PSG Group, a South Africa-based investment holding established and led by one of the country’s wealthiest families, the Moutons, is planning to delist its shares from the Johannesburg Stock Exchange (JSE) as part of its move to deliver value to shareholders.
The planned delisting comes after years of attempting to narrow the gap between the holding’s JSE share price and its intrinsic worth, which the management feels is far greater than the holding’s valuation on the local exchange.
The average discount between PSG and the firms held by the investment holding is more than 40 percent, which can be attributed to investors deciding to invest directly in operating companies rather than through a holding corporation.
While commenting on the value disparity, CEO Petrus Johannes (Piet) Mouton said the group has attempted to decrease the valuation spread by unbundling its stake in Capitec. However, the exercise was not as effective as hoped, and the group continued to trade at a 30-percent discount.
“In all our engagements with shareholders over the past five years, a significant part of the conversations revolved around the discount at which we trade and what PSG Group can do to narrow such discount,” he said.
Aside from the issues around the group’s valuation, Mouton said one of the regulatory limits that the firm has had to confront over time is the JSE’s compliance load.
He also stated that there was too much red tape on South Africa’s primary stock exchange, which was impeding successful dealmaking.
As a result, PSG Group’s management revealed plans to unbundle shares in its subsidiary firms, which include PSG Konsult, Curro, Kaap Agri and CA&S, as well as a 25.1-percent investment in the tertiary education company, Stadio, in accordance with its delisting objectives.

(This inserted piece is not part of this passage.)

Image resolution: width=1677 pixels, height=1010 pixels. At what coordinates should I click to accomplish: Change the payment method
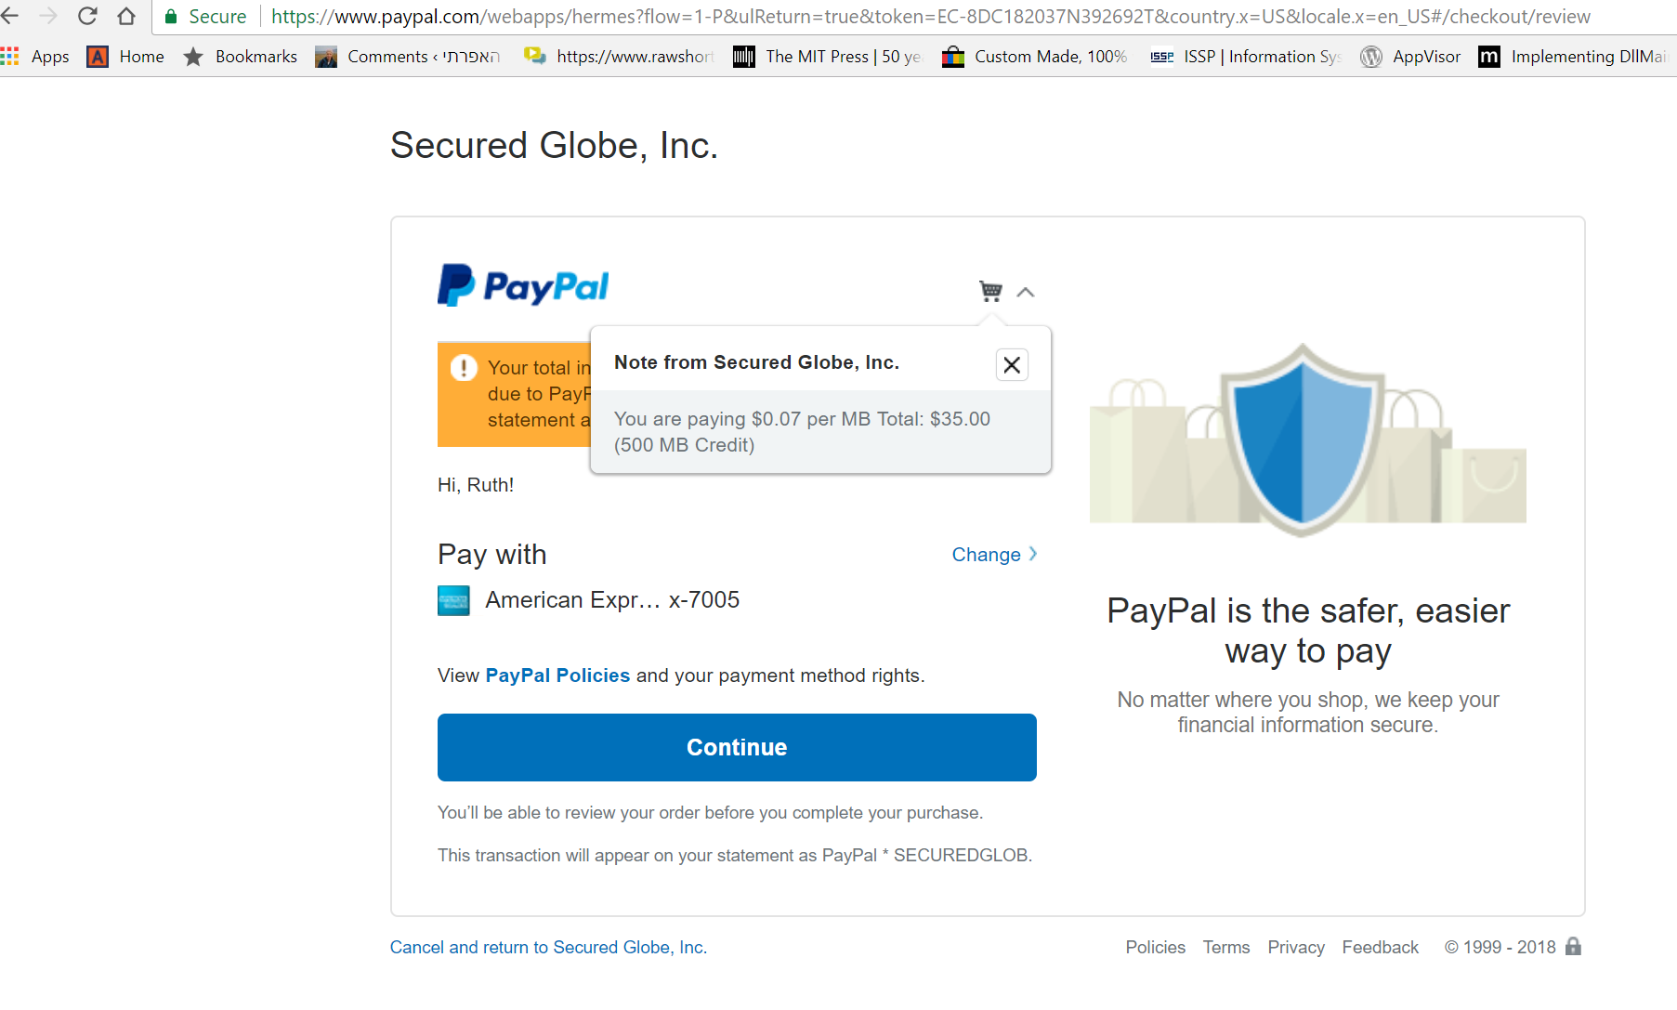tap(994, 555)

Following the proposed unbundling, the organization will repurchase all shares from stockholders, with the exception of select individuals, including executives, founders and their close relatives.
PSG Group shares were trading at R95.35 ($6.185) as of press time on March 5, giving the company a R12.3-billion ($797.8 million) valuation.
Following the conclusion of the deal, stockholders should get R114 ($7.39) per share, representing a 20-percent premium over PSG’s current share price on the local exchange.